--- Objetivo ---
Responda, por favor, às perguntas seguintes com base no texto sobre o Pedra Mourinha.
1. Em que ano foi fundado o Clube Desportivo Recreativo da Pedra Mourinha?
2. Qual é a modalidade rainha da coletividade?
3. Que cargo ocupa Jorge Águas na nova Direção?

Pedra Mourinha de ‘cara lavada’ recupera mística e credibilidade

Texto: Hélio Nascimento | Fotos: Eduardo Jacinto, in Portimão Jornal nº38


Fundado em 1983, o Clube Desportivo Recreativo da Pedra Mourinha é uma referência na cidade e um exemplo típico de coletividade que procura agregar os seus associados e desenvolver uma ação desportiva, cultural e social na tentativa de valorizar o meio em que se insere.

Os primeiros passos foram auspiciosos e levaram a um crescimento rápido, com a prestimosa ajuda, precisamente, dos sócios. As infraestruturas criadas são disso o melhor exemplo, abarcando o pavilhão, o amplo bar e um salão onde decorrem os espetáculos e outros eventos.

Porém, nem tudo tem sido perfeito na vida do clube, que há cerca de um mês elegeu nova Direção. Jorge Águas, vice-presidente e responsável pela vertente desportiva, recebeu a reportagem de Portimão Jornal e foi explícito no comentário.

“Não digo que o Pedra Mourinha tenha parado no tempo, mas falta-lhe um ‘upgrade’ para voltar aos períodos mais áureos. Entrou agora uma nova direção, que está determinada em concretizar essa ideia, fazer coisas bonitas e dar o salto. Vamos proceder a um forte investimento nas infraestruturas e também no futsal, dos benjamins aos seniores. É esse o caminho, sempre com trabalho, dedicação e foco no associativismo”.

Quem não conhece as instalações – próprias – do Pedra Mourinha pode até ficar admirado, porque são espaçosas, funcionais e agradáveis. A conversa decorre no pavilhão, onde vão treinando as equipas de futsal, a modalidade rainha da coletividade, e Jorge Águas, confrontado com o facto de dispor destas excelentes condições, sorri, confirma e adianta algo mais.

“Fui praticante da modalidade e digo, com sinceridade, que a nível nacional poucos clubes de bairro têm estas infraestruturas. Só que em alguns locais estão um pouco degradadas, nomeadamente em termos de balneários, de alguns corredores e das paredes, que precisam de ser pintadas. São os tais aspetos que foram sendo abandonados e que têm de ser melhorados a curto prazo”

--- Bloco de dados ---
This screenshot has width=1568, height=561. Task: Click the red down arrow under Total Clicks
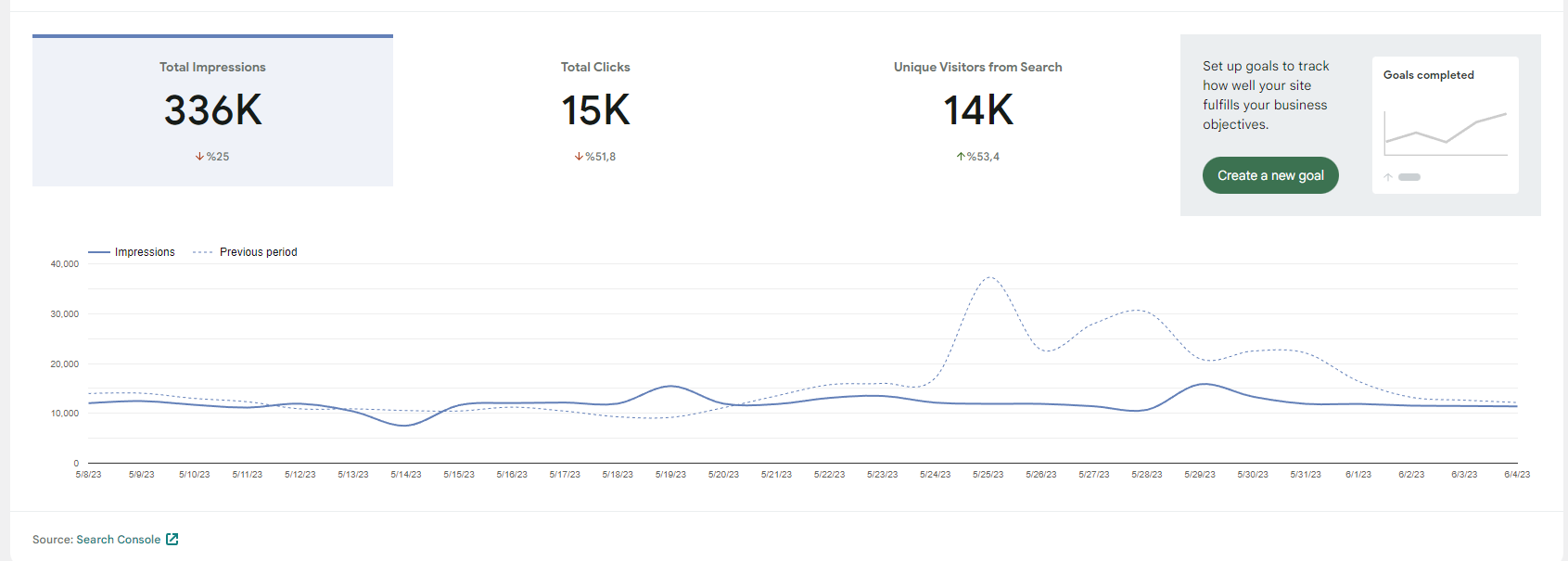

--- Resposta ---
1. Em 1983.
2. O futsal.
3. Vice-presidente e responsável pela vertente desportiva.